Dolor de rodilla: Cuidados y recomendaciones para aliviarlo

Las causas del dolor de rodilla suelen ser múltiples, al igual que otras afecciones que aparecen en…

Dolor de rodilla: Cuidados y recomendaciones para aliviarlo
Foto: ecerroni

Las causas del dolor de rodilla suelen ser múltiples, al igual que otras afecciones que aparecen en el cuerpo humano. En algunas ocasiones puede deberse al desgaste de las articulaciones, lesiones ocasionadas por realizar actividades deportivas sin un previo calentamiento o enfermedades degenerativas como la artritis. O también por tener sobrepeso, ya que esto sobrecarga las piernas.

Lo importante, cuando aparece un dolor de este tipo, es recurrir lo más pronto posible a un profesional calificado. En este caso lo ideal es acudir a un traumatólogo o reumatólogo.
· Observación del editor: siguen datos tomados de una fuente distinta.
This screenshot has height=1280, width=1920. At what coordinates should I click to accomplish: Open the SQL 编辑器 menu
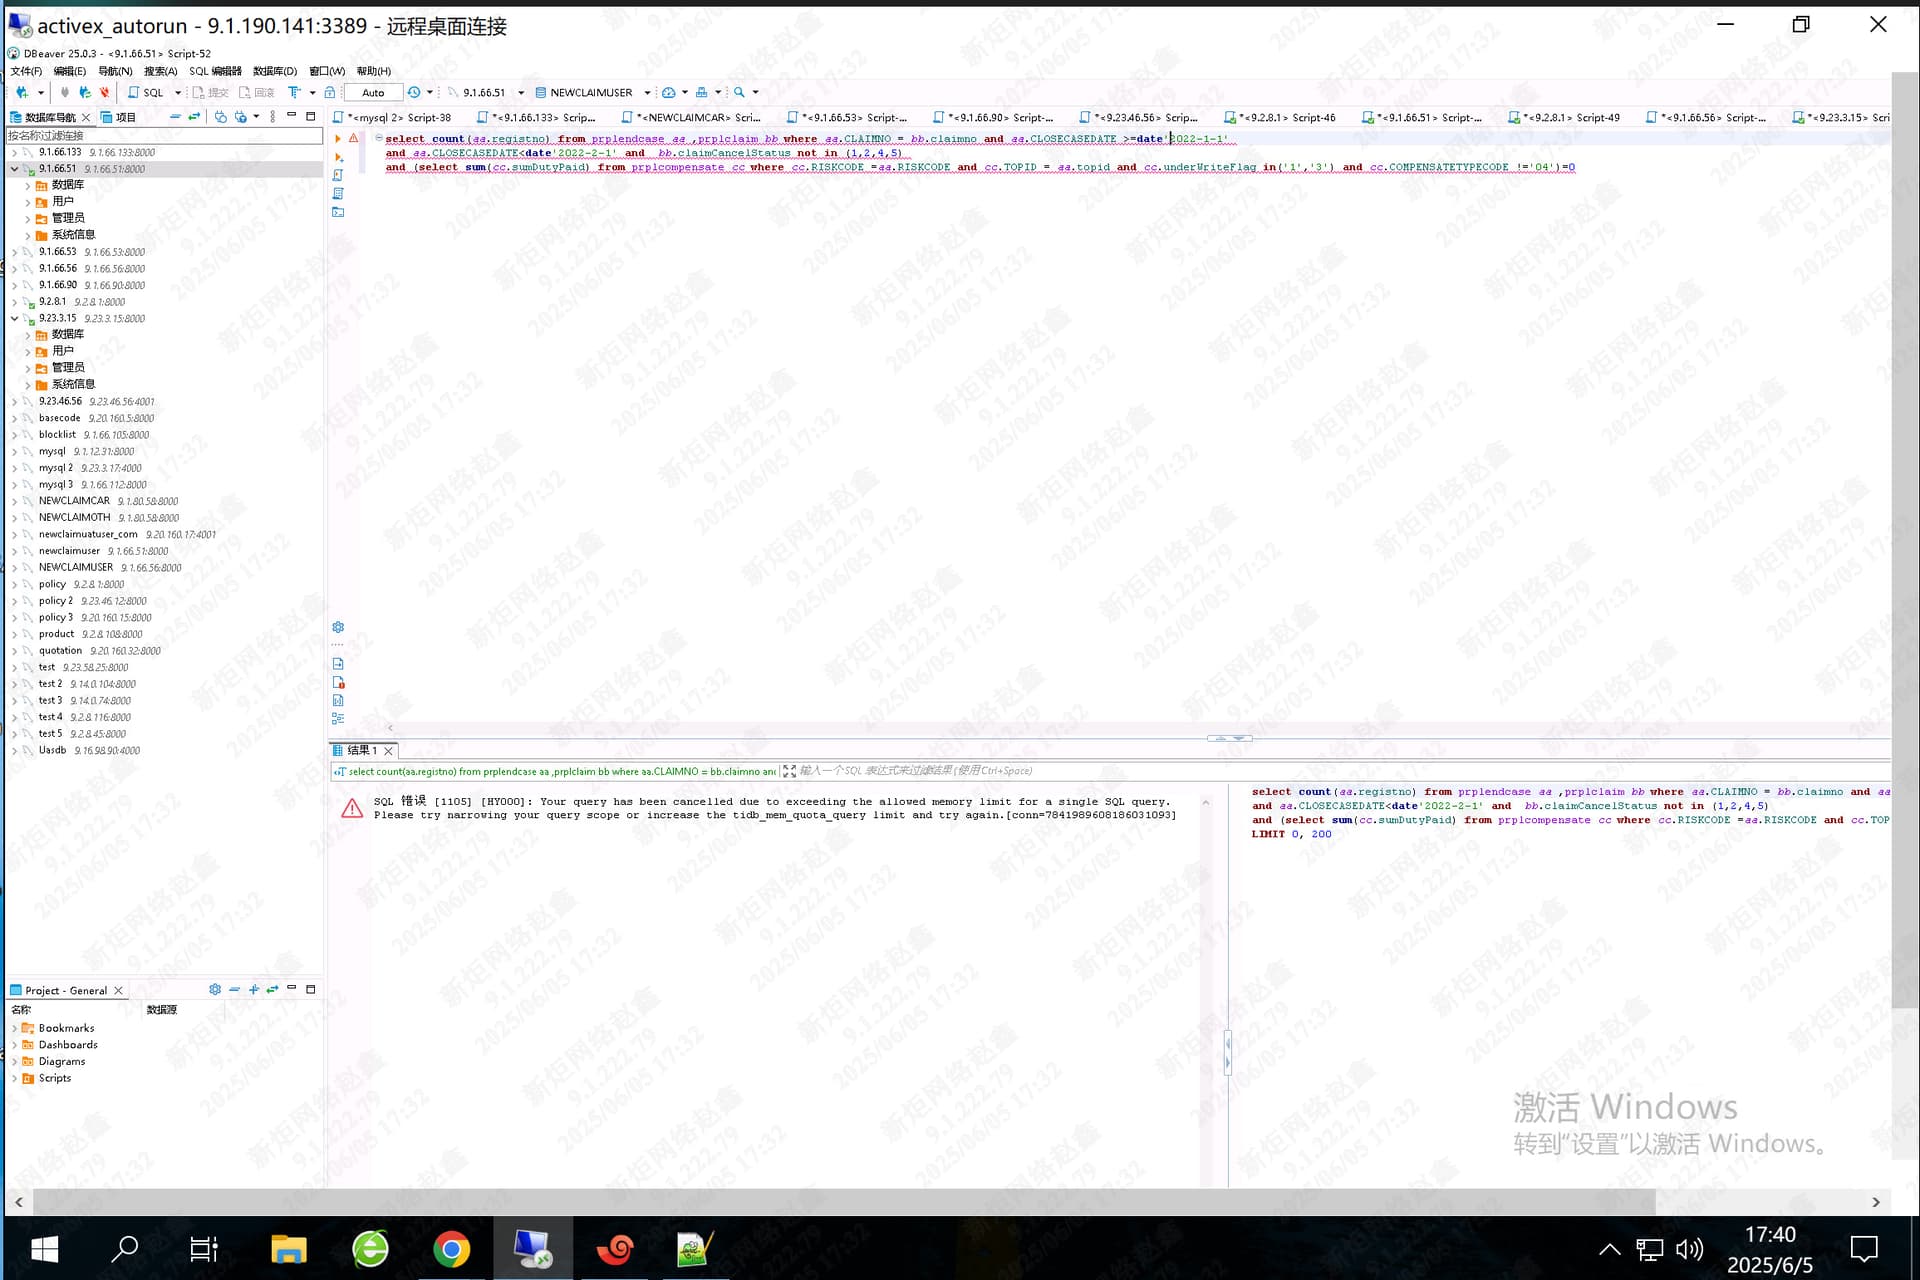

Probablemente y, como en la mayoría de casos, no vas a necesitar ninguna intervención quirúrgica para mejorar la situación.

Sin embargo, puedes tomar el “toro por las astas” y asumir una eventual cura de tu dolor de rodilla sin necesidad de un tratamiento clínico. Una especie de auto cuidado.

-Aunque suene un poco extraño, realizar ejercicios aeróbicos y acuáticos de fortalecimiento muscular, te ayudará mucho a reducir el dolor. Esto sin duda puede mejorar la amplitud de movimiento de la zona y reducir por consiguiente la dolencia. Eso sí, trata de evitar las actividades de alto impacto en las que necesites saltar, ya que estas pueden dañar nuevamente tu rodilla.

-Algo que verdaderamente debes considerar como importante es controlar tu peso. Como sabemos, cada cuerpo puede aguantar hasta cierto límite de kilos. Cuando nos pasamos de la línea, empiezan los problemas. Esto varía de acuerdo a la estatura y estructura ósea que tengamos. El terrible mundo de la obesidad dañará, sin lugar a dudas, articulaciones como la rodilla. Una buena dieta basada en más vegetales y proteínas te beneficiará. Y no olvides consumir mucha agua.

-La terapia del frío contribuye bastante a la desaparición del dolor de rodilla. Lo recomendable es usar hielo de tres a cuatro veces por día durante los primeros 2 o 3 días. No olvides que debes evitar que el hielo entre en contacto directo con tu piel porque podrías sufrir una quemadura por frío. Usa una toalla como separador.

-Otro tipo de ejercicio que puedes realizar son las sentadillas, ya que fortalecen los cuádriceps, vale decir los músculos que se encuentran en la parte superior de los muslos y se conectan directamente con los de la rodilla. Unas tres sesiones de 10 repeticiones con la espalda recta y bajando lentamente, mejorarán sobremanera la zona.

-No descuides el buen estado de tus calzados. Si los ves gastados, es hora de decirles adiós para darle la bienvenida a unos nuevos pares. Estos tienen que ajustarse bien a la forma del pie así como deben alcanzar una buena amortiguación.

-A la hora de dormir, hazlo con una almohada entre las rodillas. Esto, además, de darle descanso a tus articulaciones, mejorará la posición de tu columna.